Même à la plus petite échelle, l’agriculture est plus qu’un moyen de subsistance. Des études montrent qu’une part importante de l’alimentation mondiale est cultivée par les petits agriculteurs. Pourtant, de nombreux penseurs agraires critiques comme Henry Bernstein ont soutenu que l’agriculture paysanne devient de plus en plus difficile, voire impossible dans certains endroits. L’aide au développement qui va en grande partie aux entreprises agroalimentaires et aux hommes d’affaires bien capitalisés, tandis que les petits exploitants perdent les terres agricoles dont ils ont besoin pour survivre, est sans aucun doute l’une des causes sous-jacentes de ce phénomène.

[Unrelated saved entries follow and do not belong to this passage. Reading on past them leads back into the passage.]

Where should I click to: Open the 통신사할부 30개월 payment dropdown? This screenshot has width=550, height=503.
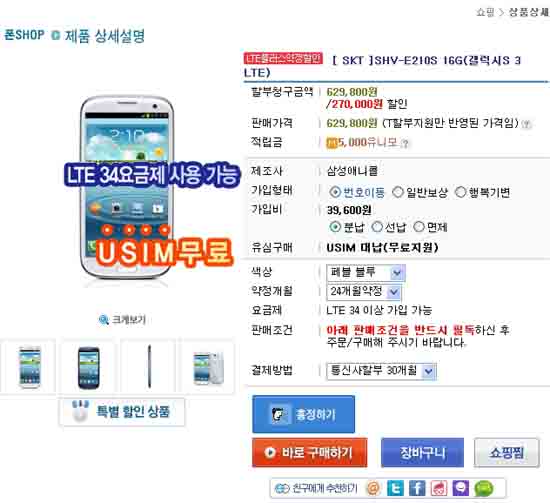381,371
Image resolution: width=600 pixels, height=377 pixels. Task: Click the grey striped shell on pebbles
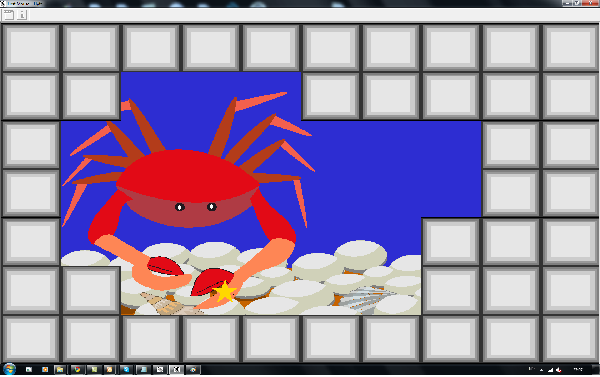[364, 297]
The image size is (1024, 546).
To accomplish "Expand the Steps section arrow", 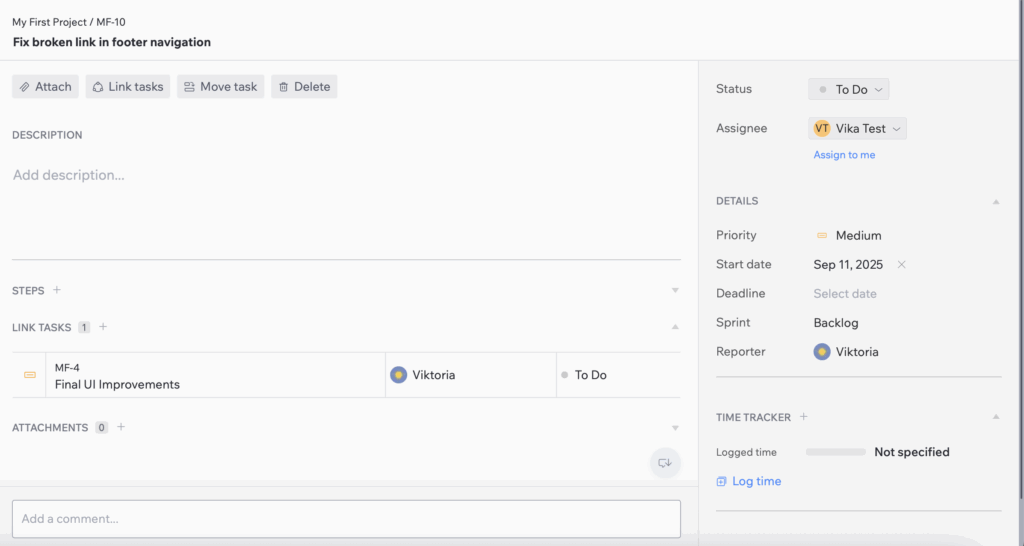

Il est tentant de considérer le déplacement massif comme une conséquence imprévue de la révolution verte africaine. Mais le déplacement et la marginalisation devaient toujours résulter d’un effort qui imaginait rarement les petits exploitants comme autre chose qu’une composante d’une chaîne d’approvisionnement gérée par d’autres acteurs plus puissants.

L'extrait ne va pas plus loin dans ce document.